*** Input material Section Begins ***
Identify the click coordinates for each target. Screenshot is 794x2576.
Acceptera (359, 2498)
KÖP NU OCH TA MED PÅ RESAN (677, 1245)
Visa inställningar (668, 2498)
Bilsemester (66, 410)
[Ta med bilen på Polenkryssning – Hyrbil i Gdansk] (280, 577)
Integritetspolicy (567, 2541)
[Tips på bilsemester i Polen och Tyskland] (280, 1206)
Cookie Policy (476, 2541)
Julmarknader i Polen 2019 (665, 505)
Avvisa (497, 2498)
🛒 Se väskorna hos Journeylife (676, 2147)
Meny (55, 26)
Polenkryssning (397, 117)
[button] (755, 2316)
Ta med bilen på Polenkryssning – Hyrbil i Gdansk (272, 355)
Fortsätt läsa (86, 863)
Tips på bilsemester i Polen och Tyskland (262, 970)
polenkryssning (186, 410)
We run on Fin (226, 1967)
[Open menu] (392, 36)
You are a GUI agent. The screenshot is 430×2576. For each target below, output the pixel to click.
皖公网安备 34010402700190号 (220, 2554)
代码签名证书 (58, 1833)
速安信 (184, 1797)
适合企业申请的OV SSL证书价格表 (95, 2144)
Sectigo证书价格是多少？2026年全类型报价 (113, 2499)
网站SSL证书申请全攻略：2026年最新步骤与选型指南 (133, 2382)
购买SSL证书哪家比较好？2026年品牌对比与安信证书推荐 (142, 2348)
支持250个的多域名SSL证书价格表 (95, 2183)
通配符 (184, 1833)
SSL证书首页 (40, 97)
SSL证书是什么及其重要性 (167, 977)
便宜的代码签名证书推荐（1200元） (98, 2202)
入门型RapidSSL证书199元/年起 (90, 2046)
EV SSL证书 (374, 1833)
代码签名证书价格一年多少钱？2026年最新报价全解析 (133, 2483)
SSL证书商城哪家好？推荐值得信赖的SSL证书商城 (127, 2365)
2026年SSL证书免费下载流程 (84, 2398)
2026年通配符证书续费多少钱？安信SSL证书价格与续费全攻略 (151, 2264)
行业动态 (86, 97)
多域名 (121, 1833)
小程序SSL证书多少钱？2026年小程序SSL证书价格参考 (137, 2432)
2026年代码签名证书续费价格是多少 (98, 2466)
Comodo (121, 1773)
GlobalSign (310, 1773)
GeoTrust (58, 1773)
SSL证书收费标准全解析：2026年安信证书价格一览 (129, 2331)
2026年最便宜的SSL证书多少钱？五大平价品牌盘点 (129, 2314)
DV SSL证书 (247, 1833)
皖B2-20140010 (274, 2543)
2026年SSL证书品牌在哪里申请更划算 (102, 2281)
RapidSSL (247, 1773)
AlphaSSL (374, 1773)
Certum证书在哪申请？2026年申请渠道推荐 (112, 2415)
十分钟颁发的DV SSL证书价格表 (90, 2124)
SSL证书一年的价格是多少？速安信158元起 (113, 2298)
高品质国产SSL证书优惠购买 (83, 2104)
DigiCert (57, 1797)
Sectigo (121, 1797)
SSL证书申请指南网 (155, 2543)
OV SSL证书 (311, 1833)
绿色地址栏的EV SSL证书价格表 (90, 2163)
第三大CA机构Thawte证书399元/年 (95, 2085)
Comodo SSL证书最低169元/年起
*** Input material Section Ends ***
An exact printout is needed of the lines from the one containing "RapidSSL (247, 1773)" through the end of the listing above, both of those lines included, and nothing else.

Reply to the task ::
RapidSSL (247, 1773)
AlphaSSL (374, 1773)
Certum证书在哪申请？2026年申请渠道推荐 (112, 2415)
十分钟颁发的DV SSL证书价格表 (90, 2124)
SSL证书一年的价格是多少？速安信158元起 (113, 2298)
高品质国产SSL证书优惠购买 (83, 2104)
DigiCert (57, 1797)
Sectigo (121, 1797)
SSL证书申请指南网 (155, 2543)
OV SSL证书 (311, 1833)
绿色地址栏的EV SSL证书价格表 (90, 2163)
第三大CA机构Thawte证书399元/年 (95, 2085)
Comodo SSL证书最低169元/年起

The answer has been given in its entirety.